Your Tax Dollars at Work—the Growing Army of Federal Lawyers
New counts show the number of federal lawyers now exceed the individual public payrolls of twelve states or the top seven largest private law firms in the USA, combined. It’s Uncle Sam, Esq. As Mario Puzo cautioned in The Godfather, “A lawyer with his briefcase can steal more than a hundred men with guns.”
Many times, those lawyers are out to protect the government’s interests, not the public interest. Consider the example of North Carolina convenience store owner, Lyndon McLellan. McLellan was accused of making cash bank deposits less than $10,000 to avoid reporting requirements. The feds dropped the case but kept McLellan’s life savings of $107,000 for more than two years. Prosecutors even had the audacity to warn him not to go to the media.
A study illustrates the extent to which the little guys are outgunned. Here is just a small sample of findings:
- 25,060 lawyers on the rank and file federal agency payroll with a job classification of "general attorney" cost taxpayers $3.3 billion last year and $26.2 billion since 2007, plus $130 million in bonuses.
- The average federal lawyer "earned" $132,817.06 plus bonuses.
- The number of federal lawyers exceeds the total public payroll headcount of twelve states including Alaska (25,050); Delaware (23,249); Idaho (20,270); Maine (18,602); Maryland (16,877); Nevada (24,524); New Hampshire (14,694); North Dakota (15,742); Rhode Island (17,073); South Dakota (12,774); Vermont (13,289); and Wyoming (8,500).

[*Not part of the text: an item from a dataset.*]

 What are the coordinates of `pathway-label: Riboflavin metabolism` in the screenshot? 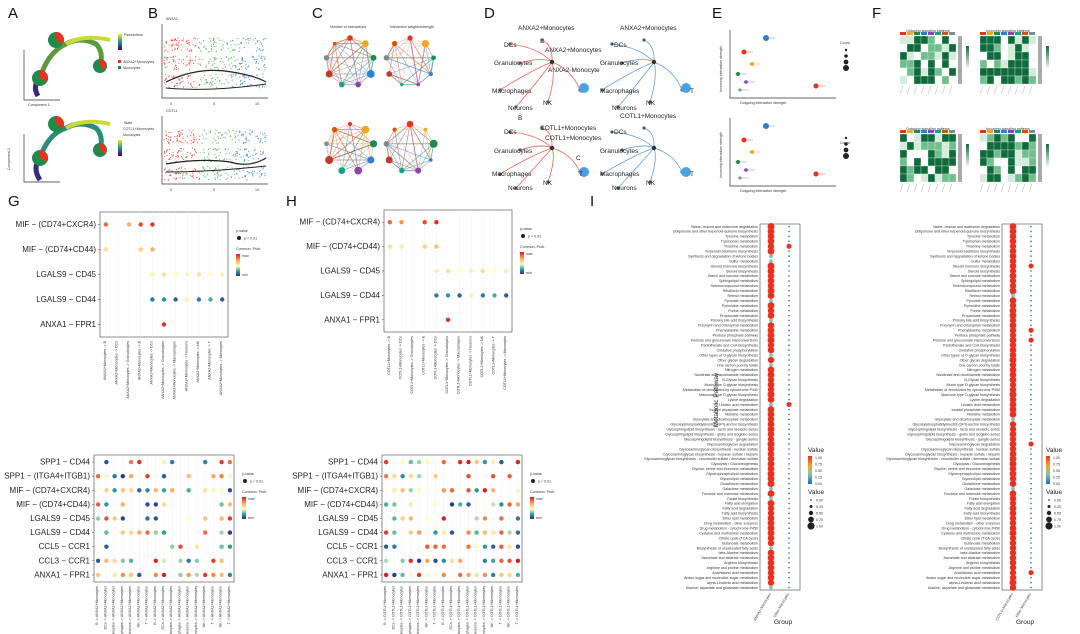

- If the feds were a private-sector law firm, they would exceed the top 7 largest private law firms combined (24,411): Baker & McKenzie (4,363); Yingke (4,153); DLA Piper (3,702); Dacheng (3,700); Norton Rose Fulbright (3,461); CMS Legal Service (2,522); and Jones Day (2,510).
- More than half of the lawyers are located inside the Washington, D.C., beltway.
For good reason, businesses fear an overzealous federal pursuit of "justice" and its guilty-until-proven-innocent attitude. If the government is coming after you, the implication is you must have done something wrong. LabMD was a thriving company testing blood, urine, and tissue samples for urologists and had 30 employees with $4 million in annual sales. Then, the Federal Trade Commission came knocking, and the rest is history.
Unlike private-sector litigants who have to balance the cost-risk of litigation against the eventual bottom-line reward, the federal government knows no such constraints. If anything, their emphasis on win/loss stats encourages them to pursue the little guys rather than large firms that have the means to mount a vigorous defense. The fraudulent case the Department of Injustice just pursued against Tom Scott is a classic example of the government pursuing little guys and wasting millions of tax dollars in the process.
American citizens and the business community have good reason to fear the fed's army of 25,060 lawyers. In The Godfather, Mario Puzo had it right. Today, the heavy boot of government often comes disguised wearing a pair of wingtips delivering intrusive subpoenas devoid of due process.